▸ **WORKING DATA**
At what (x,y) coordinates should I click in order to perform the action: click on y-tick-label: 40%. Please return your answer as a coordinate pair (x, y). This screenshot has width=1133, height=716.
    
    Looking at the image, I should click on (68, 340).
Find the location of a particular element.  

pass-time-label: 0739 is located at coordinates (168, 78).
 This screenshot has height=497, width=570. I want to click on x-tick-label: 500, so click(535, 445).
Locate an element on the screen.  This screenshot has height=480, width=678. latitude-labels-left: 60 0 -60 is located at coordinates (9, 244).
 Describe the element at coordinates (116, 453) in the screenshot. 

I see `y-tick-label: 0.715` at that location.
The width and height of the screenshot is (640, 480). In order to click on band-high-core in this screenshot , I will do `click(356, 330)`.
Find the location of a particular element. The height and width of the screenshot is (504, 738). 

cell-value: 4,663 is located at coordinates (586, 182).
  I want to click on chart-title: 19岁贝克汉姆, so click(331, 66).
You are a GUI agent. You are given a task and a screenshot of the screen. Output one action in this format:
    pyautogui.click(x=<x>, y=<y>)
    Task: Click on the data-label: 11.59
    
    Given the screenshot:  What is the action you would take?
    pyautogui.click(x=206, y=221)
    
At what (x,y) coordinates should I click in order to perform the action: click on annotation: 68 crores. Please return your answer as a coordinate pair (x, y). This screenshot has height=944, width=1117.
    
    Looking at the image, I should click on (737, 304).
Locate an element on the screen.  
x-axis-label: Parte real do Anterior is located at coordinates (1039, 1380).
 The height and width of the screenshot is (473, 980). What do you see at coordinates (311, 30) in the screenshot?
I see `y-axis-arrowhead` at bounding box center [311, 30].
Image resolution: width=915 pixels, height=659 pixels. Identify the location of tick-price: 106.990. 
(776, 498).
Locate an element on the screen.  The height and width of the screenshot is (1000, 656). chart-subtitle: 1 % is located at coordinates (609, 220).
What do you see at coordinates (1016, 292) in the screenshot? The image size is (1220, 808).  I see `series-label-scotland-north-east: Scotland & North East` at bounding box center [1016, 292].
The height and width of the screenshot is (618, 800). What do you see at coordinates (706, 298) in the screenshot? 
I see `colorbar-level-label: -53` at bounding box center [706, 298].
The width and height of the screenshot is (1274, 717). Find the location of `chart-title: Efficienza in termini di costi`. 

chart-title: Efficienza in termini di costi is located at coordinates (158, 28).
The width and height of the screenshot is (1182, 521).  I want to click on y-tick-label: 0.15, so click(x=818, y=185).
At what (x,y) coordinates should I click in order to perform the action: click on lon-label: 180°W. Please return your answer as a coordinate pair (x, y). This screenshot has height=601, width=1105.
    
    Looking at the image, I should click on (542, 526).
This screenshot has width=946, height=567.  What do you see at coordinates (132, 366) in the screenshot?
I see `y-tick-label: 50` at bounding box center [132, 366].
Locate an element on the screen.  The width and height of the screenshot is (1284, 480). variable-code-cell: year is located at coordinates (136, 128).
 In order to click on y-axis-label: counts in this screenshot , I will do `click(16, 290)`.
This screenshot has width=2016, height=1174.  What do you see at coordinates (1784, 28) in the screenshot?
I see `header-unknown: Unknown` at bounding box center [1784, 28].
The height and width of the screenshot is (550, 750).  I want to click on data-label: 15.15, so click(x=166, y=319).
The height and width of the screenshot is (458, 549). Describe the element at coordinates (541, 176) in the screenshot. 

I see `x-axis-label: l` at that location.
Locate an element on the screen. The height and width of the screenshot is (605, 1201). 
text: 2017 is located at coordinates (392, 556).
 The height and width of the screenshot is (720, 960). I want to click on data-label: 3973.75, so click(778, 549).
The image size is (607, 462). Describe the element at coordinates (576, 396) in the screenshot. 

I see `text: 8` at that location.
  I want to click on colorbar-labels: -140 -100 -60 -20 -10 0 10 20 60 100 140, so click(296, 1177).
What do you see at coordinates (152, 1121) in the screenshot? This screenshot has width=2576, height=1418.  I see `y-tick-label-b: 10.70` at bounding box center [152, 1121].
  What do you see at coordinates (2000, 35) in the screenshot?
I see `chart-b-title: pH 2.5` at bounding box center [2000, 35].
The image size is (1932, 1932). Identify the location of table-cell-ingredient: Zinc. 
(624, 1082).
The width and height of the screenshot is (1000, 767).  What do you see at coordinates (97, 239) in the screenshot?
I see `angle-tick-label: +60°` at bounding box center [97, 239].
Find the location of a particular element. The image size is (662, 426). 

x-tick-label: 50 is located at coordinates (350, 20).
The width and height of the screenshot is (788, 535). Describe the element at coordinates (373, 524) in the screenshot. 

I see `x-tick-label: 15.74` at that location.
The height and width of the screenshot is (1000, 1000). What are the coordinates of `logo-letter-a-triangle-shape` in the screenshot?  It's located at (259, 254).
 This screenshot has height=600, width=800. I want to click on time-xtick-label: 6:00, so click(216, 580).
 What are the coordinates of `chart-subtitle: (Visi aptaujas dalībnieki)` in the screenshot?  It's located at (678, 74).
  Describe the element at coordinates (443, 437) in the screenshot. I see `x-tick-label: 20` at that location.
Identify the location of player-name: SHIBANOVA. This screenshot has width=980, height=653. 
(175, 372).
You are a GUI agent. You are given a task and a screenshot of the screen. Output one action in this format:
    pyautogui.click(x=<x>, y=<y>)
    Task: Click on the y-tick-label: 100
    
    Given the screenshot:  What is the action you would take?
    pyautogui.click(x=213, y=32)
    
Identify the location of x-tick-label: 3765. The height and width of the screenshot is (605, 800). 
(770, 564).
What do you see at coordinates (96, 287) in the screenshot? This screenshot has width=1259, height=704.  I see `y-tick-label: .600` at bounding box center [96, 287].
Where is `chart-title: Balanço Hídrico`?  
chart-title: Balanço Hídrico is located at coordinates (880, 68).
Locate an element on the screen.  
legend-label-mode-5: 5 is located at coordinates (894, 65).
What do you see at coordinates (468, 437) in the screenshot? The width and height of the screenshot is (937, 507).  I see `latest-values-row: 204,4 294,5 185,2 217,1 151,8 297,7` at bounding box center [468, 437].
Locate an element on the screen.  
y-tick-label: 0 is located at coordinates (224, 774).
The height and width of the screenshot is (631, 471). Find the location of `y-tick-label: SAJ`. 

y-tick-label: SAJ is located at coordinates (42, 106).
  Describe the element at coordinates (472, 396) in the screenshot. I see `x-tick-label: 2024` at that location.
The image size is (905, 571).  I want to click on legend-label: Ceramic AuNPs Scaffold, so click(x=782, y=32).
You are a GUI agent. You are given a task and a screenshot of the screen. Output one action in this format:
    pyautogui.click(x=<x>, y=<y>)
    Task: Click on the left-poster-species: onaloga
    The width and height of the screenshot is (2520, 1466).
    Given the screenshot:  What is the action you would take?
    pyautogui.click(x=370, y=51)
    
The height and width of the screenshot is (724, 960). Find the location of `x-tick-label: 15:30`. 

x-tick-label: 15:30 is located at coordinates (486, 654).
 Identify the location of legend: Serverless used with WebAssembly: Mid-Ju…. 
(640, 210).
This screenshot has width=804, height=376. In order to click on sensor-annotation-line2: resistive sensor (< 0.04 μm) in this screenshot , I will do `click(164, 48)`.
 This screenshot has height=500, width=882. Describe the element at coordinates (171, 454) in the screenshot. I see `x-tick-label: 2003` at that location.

▸ **THE PROBLEM**
Could you turn every line of the records above into a JSON list of strings, one string per line, with blank lines left out?

▸ **TASK RESPONSE**
[
  "At what (x,y) coordinates should I click in order to perform the action: click on y-tick-label: 40%. Please return your answer as a coordinate pair (x, y). This screenshot has width=1133, height=716.",
  "    Looking at the image, I should click on (68, 340).",
  "Find the location of a particular element.  ",
  "pass-time-label: 0739 is located at coordinates (168, 78).",
  " This screenshot has height=497, width=570. I want to click on x-tick-label: 500, so click(535, 445).",
  "Locate an element on the screen.  This screenshot has height=480, width=678. latitude-labels-left: 60 0 -60 is located at coordinates (9, 244).",
  " Describe the element at coordinates (116, 453) in the screenshot. ",
  "I see `y-tick-label: 0.715` at that location.",
  "The width and height of the screenshot is (640, 480). In order to click on band-high-core in this screenshot , I will do `click(356, 330)`.",
  "Find the location of a particular element. The height and width of the screenshot is (504, 738). ",
  "cell-value: 4,663 is located at coordinates (586, 182).",
  "  I want to click on chart-title: 19岁贝克汉姆, so click(331, 66).",
  "You are a GUI agent. You are given a task and a screenshot of the screen. Output one action in this format:",
  "    pyautogui.click(x=<x>, y=<y>)",
  "    Task: Click on the data-label: 11.59",
  "    Given the screenshot:  What is the action you would take?",
  "    pyautogui.click(x=206, y=221)",
  "At what (x,y) coordinates should I click in order to perform the action: click on annotation: 68 crores. Please return your answer as a coordinate pair (x, y). This screenshot has height=944, width=1117.",
  "    Looking at the image, I should click on (737, 304).",
  "Locate an element on the screen.  ",
  "x-axis-label: Parte real do Anterior is located at coordinates (1039, 1380).",
  " The height and width of the screenshot is (473, 980). What do you see at coordinates (311, 30) in the screenshot?",
  "I see `y-axis-arrowhead` at bounding box center [311, 30].",
  "Image resolution: width=915 pixels, height=659 pixels. Identify the location of tick-price: 106.990. ",
  "(776, 498).",
  "Locate an element on the screen.  The height and width of the screenshot is (1000, 656). chart-subtitle: 1 % is located at coordinates (609, 220).",
  "What do you see at coordinates (1016, 292) in the screenshot? The image size is (1220, 808).  I see `series-label-scotland-north-east: Scotland & North East` at bounding box center [1016, 292].",
  "The height and width of the screenshot is (618, 800). What do you see at coordinates (706, 298) in the screenshot? ",
  "I see `colorbar-level-label: -53` at bounding box center [706, 298].",
  "The width and height of the screenshot is (1274, 717). Find the location of `chart-title: Efficienza in termini di costi`. ",
  "chart-title: Efficienza in termini di costi is located at coordinates (158, 28).",
  "The width and height of the screenshot is (1182, 521).  I want to click on y-tick-label: 0.15, so click(x=818, y=185).",
  "At what (x,y) coordinates should I click in order to perform the action: click on lon-label: 180°W. Please return your answer as a coordinate pair (x, y). This screenshot has height=601, width=1105.",
  "    Looking at the image, I should click on (542, 526).",
  "This screenshot has width=946, height=567.  What do you see at coordinates (132, 366) in the screenshot?",
  "I see `y-tick-label: 50` at bounding box center [132, 366].",
  "Locate an element on the screen.  The width and height of the screenshot is (1284, 480). variable-code-cell: year is located at coordinates (136, 128).",
  " In order to click on y-axis-label: counts in this screenshot , I will do `click(16, 290)`.",
  "This screenshot has width=2016, height=1174.  What do you see at coordinates (1784, 28) in the screenshot?",
  "I see `header-unknown: Unknown` at bounding box center [1784, 28].",
  "The height and width of the screenshot is (550, 750).  I want to click on data-label: 15.15, so click(x=166, y=319).",
  "The height and width of the screenshot is (458, 549). Describe the element at coordinates (541, 176) in the screenshot. ",
  "I see `x-axis-label: l` at that location.",
  "Locate an element on the screen. The height and width of the screenshot is (605, 1201). ",
  "text: 2017 is located at coordinates (392, 556).",
  " The height and width of the screenshot is (720, 960). I want to click on data-label: 3973.75, so click(778, 549).",
  "The image size is (607, 462). Describe the element at coordinates (576, 396) in the screenshot. ",
  "I see `text: 8` at that location.",
  "  I want to click on colorbar-labels: -140 -100 -60 -20 -10 0 10 20 60 100 140, so click(296, 1177).",
  "What do you see at coordinates (152, 1121) in the screenshot? This screenshot has width=2576, height=1418.  I see `y-tick-label-b: 10.70` at bounding box center [152, 1121].",
  "  What do you see at coordinates (2000, 35) in the screenshot?",
  "I see `chart-b-title: pH 2.5` at bounding box center [2000, 35].",
  "The image size is (1932, 1932). Identify the location of table-cell-ingredient: Zinc. ",
  "(624, 1082).",
  "The width and height of the screenshot is (1000, 767).  What do you see at coordinates (97, 239) in the screenshot?",
  "I see `angle-tick-label: +60°` at bounding box center [97, 239].",
  "Find the location of a particular element. The image size is (662, 426). ",
  "x-tick-label: 50 is located at coordinates (350, 20).",
  "The width and height of the screenshot is (788, 535). Describe the element at coordinates (373, 524) in the screenshot. ",
  "I see `x-tick-label: 15.74` at that location.",
  "The height and width of the screenshot is (1000, 1000). What are the coordinates of `logo-letter-a-triangle-shape` in the screenshot?  It's located at (259, 254).",
  " This screenshot has height=600, width=800. I want to click on time-xtick-label: 6:00, so click(216, 580).",
  " What are the coordinates of `chart-subtitle: (Visi aptaujas dalībnieki)` in the screenshot?  It's located at (678, 74).",
  "  Describe the element at coordinates (443, 437) in the screenshot. I see `x-tick-label: 20` at that location.",
  "Identify the location of player-name: SHIBANOVA. This screenshot has width=980, height=653. ",
  "(175, 372).",
  "You are a GUI agent. You are given a task and a screenshot of the screen. Output one action in this format:",
  "    pyautogui.click(x=<x>, y=<y>)",
  "    Task: Click on the y-tick-label: 100",
  "    Given the screenshot:  What is the action you would take?",
  "    pyautogui.click(x=213, y=32)",
  "Identify the location of x-tick-label: 3765. The height and width of the screenshot is (605, 800). ",
  "(770, 564).",
  "What do you see at coordinates (96, 287) in the screenshot? This screenshot has width=1259, height=704.  I see `y-tick-label: .600` at bounding box center [96, 287].",
  "Where is `chart-title: Balanço Hídrico`?  ",
  "chart-title: Balanço Hídrico is located at coordinates (880, 68).",
  "Locate an element on the screen.  ",
  "legend-label-mode-5: 5 is located at coordinates (894, 65).",
  "What do you see at coordinates (468, 437) in the screenshot? The width and height of the screenshot is (937, 507).  I see `latest-values-row: 204,4 294,5 185,2 217,1 151,8 297,7` at bounding box center [468, 437].",
  "Locate an element on the screen.  ",
  "y-tick-label: 0 is located at coordinates (224, 774).",
  "The height and width of the screenshot is (631, 471). Find the location of `y-tick-label: SAJ`. ",
  "y-tick-label: SAJ is located at coordinates (42, 106).",
  "  Describe the element at coordinates (472, 396) in the screenshot. I see `x-tick-label: 2024` at that location.",
  "The image size is (905, 571).  I want to click on legend-label: Ceramic AuNPs Scaffold, so click(x=782, y=32).",
  "You are a GUI agent. You are given a task and a screenshot of the screen. Output one action in this format:",
  "    pyautogui.click(x=<x>, y=<y>)",
  "    Task: Click on the left-poster-species: onaloga",
  "    The width and height of the screenshot is (2520, 1466).",
  "    Given the screenshot:  What is the action you would take?",
  "    pyautogui.click(x=370, y=51)",
  "The height and width of the screenshot is (724, 960). Find the location of `x-tick-label: 15:30`. ",
  "x-tick-label: 15:30 is located at coordinates (486, 654).",
  " Identify the location of legend: Serverless used with WebAssembly: Mid-Ju…. ",
  "(640, 210).",
  "This screenshot has width=804, height=376. In order to click on sensor-annotation-line2: resistive sensor (< 0.04 μm) in this screenshot , I will do `click(164, 48)`.",
  " This screenshot has height=500, width=882. Describe the element at coordinates (171, 454) in the screenshot. I see `x-tick-label: 2003` at that location."
]